__Dataset entries__.
┄┄┄┄┄┄┄┄┄┄
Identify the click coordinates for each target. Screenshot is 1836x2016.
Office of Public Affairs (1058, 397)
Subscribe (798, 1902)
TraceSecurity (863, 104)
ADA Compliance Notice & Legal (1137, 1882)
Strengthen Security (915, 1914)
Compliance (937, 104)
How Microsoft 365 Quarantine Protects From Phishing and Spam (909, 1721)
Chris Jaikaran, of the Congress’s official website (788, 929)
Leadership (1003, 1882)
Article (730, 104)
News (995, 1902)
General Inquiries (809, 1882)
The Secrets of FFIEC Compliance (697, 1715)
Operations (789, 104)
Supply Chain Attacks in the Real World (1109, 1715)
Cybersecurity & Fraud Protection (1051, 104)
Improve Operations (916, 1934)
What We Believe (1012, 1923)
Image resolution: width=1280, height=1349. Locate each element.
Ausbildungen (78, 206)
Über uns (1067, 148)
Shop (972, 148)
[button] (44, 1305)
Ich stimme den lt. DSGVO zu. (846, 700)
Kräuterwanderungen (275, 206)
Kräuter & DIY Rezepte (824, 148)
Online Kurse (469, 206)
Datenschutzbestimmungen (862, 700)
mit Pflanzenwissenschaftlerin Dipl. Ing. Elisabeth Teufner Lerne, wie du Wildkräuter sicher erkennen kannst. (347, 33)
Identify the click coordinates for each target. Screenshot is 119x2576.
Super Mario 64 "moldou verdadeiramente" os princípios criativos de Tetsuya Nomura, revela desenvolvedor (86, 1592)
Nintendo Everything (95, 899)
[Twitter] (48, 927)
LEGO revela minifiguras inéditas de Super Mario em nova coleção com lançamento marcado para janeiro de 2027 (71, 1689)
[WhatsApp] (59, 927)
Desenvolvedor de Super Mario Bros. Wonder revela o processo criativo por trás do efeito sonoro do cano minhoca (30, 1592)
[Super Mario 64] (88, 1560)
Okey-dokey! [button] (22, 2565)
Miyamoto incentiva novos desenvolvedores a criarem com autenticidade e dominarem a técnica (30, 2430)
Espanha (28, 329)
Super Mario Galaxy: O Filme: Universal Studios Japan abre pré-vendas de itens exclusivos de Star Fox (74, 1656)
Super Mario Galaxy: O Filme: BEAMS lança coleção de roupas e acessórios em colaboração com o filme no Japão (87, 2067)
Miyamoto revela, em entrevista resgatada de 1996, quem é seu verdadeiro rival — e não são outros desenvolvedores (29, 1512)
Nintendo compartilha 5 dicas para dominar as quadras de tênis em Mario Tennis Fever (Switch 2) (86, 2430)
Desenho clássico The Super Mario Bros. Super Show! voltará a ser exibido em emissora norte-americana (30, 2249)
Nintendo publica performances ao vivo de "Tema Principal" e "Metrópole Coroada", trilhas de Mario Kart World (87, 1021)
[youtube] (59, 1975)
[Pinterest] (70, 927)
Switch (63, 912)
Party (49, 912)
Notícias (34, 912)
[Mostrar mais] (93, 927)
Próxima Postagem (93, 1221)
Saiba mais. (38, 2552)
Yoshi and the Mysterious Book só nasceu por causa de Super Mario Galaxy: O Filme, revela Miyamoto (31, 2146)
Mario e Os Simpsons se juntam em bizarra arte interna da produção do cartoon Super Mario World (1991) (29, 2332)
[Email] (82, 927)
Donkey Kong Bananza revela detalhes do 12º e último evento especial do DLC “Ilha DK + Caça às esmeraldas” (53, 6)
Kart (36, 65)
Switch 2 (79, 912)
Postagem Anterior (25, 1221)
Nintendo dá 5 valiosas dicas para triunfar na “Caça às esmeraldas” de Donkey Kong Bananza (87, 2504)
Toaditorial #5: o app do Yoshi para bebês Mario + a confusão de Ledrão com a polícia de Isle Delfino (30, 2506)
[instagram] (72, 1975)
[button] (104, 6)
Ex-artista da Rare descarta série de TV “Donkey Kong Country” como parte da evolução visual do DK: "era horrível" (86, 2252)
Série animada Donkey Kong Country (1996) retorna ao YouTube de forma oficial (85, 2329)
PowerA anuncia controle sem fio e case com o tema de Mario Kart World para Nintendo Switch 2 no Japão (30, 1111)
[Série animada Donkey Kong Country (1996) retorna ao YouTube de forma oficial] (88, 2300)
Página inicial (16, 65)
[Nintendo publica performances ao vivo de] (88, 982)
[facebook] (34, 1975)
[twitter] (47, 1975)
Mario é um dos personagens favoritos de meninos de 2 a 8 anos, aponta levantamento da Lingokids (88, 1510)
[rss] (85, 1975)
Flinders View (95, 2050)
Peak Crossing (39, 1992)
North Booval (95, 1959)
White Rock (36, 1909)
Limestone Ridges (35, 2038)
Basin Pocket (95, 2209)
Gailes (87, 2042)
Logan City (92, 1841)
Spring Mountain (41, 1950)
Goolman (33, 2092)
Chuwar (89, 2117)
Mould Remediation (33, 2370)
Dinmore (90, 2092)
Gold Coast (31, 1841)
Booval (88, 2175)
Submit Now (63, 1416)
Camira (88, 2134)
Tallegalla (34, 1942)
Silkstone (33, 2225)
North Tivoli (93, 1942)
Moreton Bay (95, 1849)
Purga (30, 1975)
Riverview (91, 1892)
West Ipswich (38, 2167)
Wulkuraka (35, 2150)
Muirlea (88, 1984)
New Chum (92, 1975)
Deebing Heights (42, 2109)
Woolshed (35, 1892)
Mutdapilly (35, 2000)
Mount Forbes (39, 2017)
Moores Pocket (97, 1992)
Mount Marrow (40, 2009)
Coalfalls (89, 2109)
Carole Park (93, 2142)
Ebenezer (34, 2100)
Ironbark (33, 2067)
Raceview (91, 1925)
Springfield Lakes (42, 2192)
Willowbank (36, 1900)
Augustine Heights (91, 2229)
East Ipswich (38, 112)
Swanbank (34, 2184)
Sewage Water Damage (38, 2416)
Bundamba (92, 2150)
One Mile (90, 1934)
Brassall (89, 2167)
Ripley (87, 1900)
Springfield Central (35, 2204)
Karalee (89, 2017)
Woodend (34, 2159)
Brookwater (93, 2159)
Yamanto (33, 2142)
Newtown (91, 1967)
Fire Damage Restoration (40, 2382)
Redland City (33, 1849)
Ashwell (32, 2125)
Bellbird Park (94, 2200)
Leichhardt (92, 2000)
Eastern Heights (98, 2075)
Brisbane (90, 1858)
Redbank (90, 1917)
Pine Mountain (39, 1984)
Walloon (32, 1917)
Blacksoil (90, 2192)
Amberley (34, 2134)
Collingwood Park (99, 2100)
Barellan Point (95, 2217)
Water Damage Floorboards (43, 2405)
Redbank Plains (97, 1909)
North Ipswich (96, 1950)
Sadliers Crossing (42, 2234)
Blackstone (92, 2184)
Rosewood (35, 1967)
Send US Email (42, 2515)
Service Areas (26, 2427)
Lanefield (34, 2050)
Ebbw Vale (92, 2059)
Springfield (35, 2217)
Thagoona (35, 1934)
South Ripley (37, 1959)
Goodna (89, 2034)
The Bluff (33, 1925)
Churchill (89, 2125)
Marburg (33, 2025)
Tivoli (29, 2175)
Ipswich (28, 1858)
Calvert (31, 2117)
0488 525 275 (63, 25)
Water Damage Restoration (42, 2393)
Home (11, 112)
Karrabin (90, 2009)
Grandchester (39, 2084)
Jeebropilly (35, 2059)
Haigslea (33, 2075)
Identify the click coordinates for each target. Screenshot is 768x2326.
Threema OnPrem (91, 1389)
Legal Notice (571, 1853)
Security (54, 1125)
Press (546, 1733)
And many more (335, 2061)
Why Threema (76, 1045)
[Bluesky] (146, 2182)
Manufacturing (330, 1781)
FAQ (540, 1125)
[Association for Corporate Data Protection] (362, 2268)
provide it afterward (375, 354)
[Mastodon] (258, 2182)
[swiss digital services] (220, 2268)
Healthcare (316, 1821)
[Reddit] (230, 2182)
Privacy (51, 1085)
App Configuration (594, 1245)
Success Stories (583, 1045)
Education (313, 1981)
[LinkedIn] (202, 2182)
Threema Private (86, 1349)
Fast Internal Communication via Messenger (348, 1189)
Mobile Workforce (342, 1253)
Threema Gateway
┄┄┄┄┄┄┄┄┄┄
__Exercise details__. Print exactly the lines that run from the line containing "Moores Pocket (97, 1992)" to the end of the data, both ends included.

__Solution to this exercise__.
Moores Pocket (97, 1992)
Mount Marrow (40, 2009)
Coalfalls (89, 2109)
Carole Park (93, 2142)
Ebenezer (34, 2100)
Ironbark (33, 2067)
Raceview (91, 1925)
Springfield Lakes (42, 2192)
Willowbank (36, 1900)
Augustine Heights (91, 2229)
East Ipswich (38, 112)
Swanbank (34, 2184)
Sewage Water Damage (38, 2416)
Bundamba (92, 2150)
One Mile (90, 1934)
Brassall (89, 2167)
Ripley (87, 1900)
Springfield Central (35, 2204)
Karalee (89, 2017)
Woodend (34, 2159)
Brookwater (93, 2159)
Yamanto (33, 2142)
Newtown (91, 1967)
Fire Damage Restoration (40, 2382)
Redland City (33, 1849)
Ashwell (32, 2125)
Bellbird Park (94, 2200)
Leichhardt (92, 2000)
Eastern Heights (98, 2075)
Brisbane (90, 1858)
Redbank (90, 1917)
Pine Mountain (39, 1984)
Walloon (32, 1917)
Blacksoil (90, 2192)
Amberley (34, 2134)
Collingwood Park (99, 2100)
Barellan Point (95, 2217)
Water Damage Floorboards (43, 2405)
Redbank Plains (97, 1909)
North Ipswich (96, 1950)
Sadliers Crossing (42, 2234)
Blackstone (92, 2184)
Rosewood (35, 1967)
Send US Email (42, 2515)
Service Areas (26, 2427)
Lanefield (34, 2050)
Ebbw Vale (92, 2059)
Springfield (35, 2217)
Thagoona (35, 1934)
South Ripley (37, 1959)
Goodna (89, 2034)
The Bluff (33, 1925)
Churchill (89, 2125)
Marburg (33, 2025)
Tivoli (29, 2175)
Ipswich (28, 1858)
Calvert (31, 2117)
0488 525 275 (63, 25)
Water Damage Restoration (42, 2393)
Home (11, 112)
Karrabin (90, 2009)
Grandchester (39, 2084)
Jeebropilly (35, 2059)
Haigslea (33, 2075)
Identify the click coordinates for each target. Screenshot is 768x2326.
Threema OnPrem (91, 1389)
Legal Notice (571, 1853)
Security (54, 1125)
Press (546, 1733)
And many more (335, 2061)
Why Threema (76, 1045)
[Bluesky] (146, 2182)
Manufacturing (330, 1781)
FAQ (540, 1125)
[Association for Corporate Data Protection] (362, 2268)
provide it afterward (375, 354)
[Mastodon] (258, 2182)
[swiss digital services] (220, 2268)
Healthcare (316, 1821)
[Reddit] (230, 2182)
Privacy (51, 1085)
App Configuration (594, 1245)
Success Stories (583, 1045)
Education (313, 1981)
[LinkedIn] (202, 2182)
Threema Private (86, 1349)
Fast Internal Communication via Messenger (348, 1189)
Mobile Workforce (342, 1253)
Threema Gateway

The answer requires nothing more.